Sunday, November 15, 2009

Remember the bank queue?

Having slagged the BNZ (I’m allowed to given I am a customer) I now find myself sprinkling a little praise. In this world we need to both give and take so back slaps where back slaps are due. The bank hasn’t surrendered its childish pigs yet but something profound is taking place right where it matters. I went into one of their branches several weeks ago and stood in the cattle race with a bunch of others during the lunch hour rush when bank tellers obviously desert the counters to also have lunch. But here is where the classic bank paradigm changed.
As I stood patiently in line I observed a bank employee emerge from an office and head straight for the woman standing in front of me. He asked her a question (I didn’t hear what was said) and took a keen interest in the wad of papers in the lady’s hand. They both headed off for his office and disappeared.
Now I was left pondering because there is little else to do in a bank queue. Did the banker know this woman, why had he picked her out of the cattle race, if she was here to see him why had she lined up with all the rest of us plebs?
As these thoughts raced around in my head I spotted another man emerge from another office but this character was making a bee line for me.
"Is that a cheque you are depositing sir?”, he asked me with a smile.
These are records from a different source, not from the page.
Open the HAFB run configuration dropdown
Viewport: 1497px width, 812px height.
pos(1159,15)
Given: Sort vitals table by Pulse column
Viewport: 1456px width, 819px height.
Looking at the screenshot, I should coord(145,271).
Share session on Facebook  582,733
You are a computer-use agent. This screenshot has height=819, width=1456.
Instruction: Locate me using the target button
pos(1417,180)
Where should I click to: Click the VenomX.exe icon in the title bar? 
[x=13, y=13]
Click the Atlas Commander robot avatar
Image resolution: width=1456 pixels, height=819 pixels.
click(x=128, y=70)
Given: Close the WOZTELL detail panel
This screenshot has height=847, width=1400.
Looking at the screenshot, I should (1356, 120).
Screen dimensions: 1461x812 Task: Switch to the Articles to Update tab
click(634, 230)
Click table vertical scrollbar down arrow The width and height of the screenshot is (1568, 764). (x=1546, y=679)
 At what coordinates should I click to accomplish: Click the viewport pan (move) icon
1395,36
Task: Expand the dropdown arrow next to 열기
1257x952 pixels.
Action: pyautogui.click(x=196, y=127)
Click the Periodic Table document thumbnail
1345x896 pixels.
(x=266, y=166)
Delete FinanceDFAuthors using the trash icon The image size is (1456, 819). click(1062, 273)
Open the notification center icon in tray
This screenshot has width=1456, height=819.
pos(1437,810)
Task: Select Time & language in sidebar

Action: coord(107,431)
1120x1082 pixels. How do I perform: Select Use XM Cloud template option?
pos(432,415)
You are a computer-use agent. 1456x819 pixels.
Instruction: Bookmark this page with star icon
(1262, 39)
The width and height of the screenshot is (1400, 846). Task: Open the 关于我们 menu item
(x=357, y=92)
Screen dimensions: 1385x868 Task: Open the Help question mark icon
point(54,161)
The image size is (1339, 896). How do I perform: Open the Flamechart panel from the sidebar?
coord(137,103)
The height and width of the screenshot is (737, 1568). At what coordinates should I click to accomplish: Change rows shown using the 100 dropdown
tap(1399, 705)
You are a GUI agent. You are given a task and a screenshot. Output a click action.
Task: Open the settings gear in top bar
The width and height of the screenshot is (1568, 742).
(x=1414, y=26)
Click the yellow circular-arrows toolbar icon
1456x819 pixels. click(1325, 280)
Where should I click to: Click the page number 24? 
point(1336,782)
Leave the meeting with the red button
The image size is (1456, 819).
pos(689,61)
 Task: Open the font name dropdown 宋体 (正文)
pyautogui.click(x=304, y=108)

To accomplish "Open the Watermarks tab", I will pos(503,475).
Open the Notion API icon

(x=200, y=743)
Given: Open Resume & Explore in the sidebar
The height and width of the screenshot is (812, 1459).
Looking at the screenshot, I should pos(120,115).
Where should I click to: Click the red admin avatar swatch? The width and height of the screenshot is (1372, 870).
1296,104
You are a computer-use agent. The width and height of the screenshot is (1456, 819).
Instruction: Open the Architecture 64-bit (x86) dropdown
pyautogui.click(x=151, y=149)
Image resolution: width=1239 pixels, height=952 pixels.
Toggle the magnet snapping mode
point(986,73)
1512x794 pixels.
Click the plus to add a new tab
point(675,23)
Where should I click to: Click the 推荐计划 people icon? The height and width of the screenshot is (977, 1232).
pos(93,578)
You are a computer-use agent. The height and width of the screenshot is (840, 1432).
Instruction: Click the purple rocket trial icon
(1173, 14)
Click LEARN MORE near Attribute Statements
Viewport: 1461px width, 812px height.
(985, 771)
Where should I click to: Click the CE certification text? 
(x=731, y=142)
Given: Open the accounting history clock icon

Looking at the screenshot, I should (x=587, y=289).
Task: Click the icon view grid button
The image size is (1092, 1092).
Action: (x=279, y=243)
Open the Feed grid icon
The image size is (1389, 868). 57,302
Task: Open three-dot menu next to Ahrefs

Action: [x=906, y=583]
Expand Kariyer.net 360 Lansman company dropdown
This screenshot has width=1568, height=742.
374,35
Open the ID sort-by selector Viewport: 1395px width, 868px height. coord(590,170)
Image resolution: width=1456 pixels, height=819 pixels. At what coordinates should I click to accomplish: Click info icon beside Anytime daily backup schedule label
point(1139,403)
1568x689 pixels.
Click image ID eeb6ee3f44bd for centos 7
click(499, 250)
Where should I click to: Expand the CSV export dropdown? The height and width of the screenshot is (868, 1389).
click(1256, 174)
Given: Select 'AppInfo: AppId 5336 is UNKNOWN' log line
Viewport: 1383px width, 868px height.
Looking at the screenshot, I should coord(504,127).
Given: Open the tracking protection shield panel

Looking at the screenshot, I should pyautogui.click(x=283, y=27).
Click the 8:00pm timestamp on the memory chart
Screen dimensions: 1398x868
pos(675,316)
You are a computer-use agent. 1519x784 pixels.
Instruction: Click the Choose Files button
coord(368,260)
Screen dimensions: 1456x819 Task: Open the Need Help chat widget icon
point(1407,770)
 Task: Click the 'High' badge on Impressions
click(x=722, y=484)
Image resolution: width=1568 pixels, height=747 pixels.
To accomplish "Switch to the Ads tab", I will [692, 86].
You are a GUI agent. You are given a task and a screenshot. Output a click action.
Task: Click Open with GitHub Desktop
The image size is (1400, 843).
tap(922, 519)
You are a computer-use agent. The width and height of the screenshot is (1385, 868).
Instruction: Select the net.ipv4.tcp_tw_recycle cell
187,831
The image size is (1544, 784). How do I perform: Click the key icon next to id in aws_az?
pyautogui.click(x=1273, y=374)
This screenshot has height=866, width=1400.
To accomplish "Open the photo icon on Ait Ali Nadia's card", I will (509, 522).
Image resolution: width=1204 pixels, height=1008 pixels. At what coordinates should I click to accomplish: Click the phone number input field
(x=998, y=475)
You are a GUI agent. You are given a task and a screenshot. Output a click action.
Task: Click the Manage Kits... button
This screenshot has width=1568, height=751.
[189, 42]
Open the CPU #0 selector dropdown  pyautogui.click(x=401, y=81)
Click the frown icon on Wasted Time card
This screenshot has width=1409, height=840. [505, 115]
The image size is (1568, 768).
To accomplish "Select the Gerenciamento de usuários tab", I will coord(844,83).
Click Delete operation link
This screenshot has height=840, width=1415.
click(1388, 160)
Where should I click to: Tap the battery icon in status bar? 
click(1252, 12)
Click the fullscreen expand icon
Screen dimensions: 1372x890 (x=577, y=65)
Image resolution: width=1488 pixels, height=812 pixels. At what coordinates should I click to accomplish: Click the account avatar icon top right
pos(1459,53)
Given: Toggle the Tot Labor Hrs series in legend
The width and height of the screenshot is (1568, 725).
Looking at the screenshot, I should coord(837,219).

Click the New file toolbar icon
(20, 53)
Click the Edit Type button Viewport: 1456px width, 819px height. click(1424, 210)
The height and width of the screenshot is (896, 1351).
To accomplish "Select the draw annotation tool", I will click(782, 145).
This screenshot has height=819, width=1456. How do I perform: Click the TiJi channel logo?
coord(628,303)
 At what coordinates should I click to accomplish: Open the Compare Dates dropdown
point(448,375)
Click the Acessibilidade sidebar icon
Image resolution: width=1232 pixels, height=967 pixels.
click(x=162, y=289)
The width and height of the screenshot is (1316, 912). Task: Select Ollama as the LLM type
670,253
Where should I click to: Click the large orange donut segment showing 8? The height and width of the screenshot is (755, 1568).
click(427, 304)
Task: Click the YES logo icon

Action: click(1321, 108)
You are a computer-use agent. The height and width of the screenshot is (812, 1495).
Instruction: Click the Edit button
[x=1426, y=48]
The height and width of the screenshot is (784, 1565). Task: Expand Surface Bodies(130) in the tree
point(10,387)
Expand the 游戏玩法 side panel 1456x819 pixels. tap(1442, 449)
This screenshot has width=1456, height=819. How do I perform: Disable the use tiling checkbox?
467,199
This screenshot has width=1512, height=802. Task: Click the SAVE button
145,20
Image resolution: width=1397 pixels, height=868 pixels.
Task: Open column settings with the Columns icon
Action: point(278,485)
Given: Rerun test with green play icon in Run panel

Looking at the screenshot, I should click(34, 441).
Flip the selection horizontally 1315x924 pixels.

I admitted it was. “Then I can sort that for you”, he said as he took the cheque from my hand and headed back to his office.
Now I know this isn’t exactly Mohammad going to the mountain but culling me out of a queue is a significant step forward and one that I think deserves a mention.
What is even more impressive about this ‘customer interface improvement’ is that the BNZ haven’t advertised it. My advice is don’t. It is better we discover this great service than hear you skite about it and then not deliver.
In fact lose the pork guys and beef up your customer service; we might just get some real competition in the banking industry.

3 comments:

Jeffry Pilcher said...

This is a "best practice" for bank queue management. It requires that you design your branches in a way that the sit-down staff (typically "service reps" who handle loans and new accounts) can see when a queue develops. As long as customers don't need cash back, most service reps can process transactions at their desk with their computer. It seems so stupidly obvious, you'd think more banks would use this technique. After all, as an employer, I'm paying employees to be productive. If you're just sitting there watching your co-workers in the teller queue slog it out, you're not doing a good job."

a brand activist said...

Great point Jeffry. Why have so many banks missed it???

Jeffry Pilcher said...

Why have so many banks not done this? Tradition, mostly. Banks are really only comfortable doing two kinds of things: (1) things they've done before, and (2) things that 1,000 of their peers have already done, so they know it's safe.

The right way to design a branch is to have the queue wrap in front of- and along the sit-down desks. It's better to have a long single line than a queue that coils like a snake. With a single line, you can parade customers in front of more sit-down desks as folks shuffle their way down the line. If you do it right, the sit-down staff don't even have to get up. "If anyone has a deposit and doesn't need cash back, I can help you right here."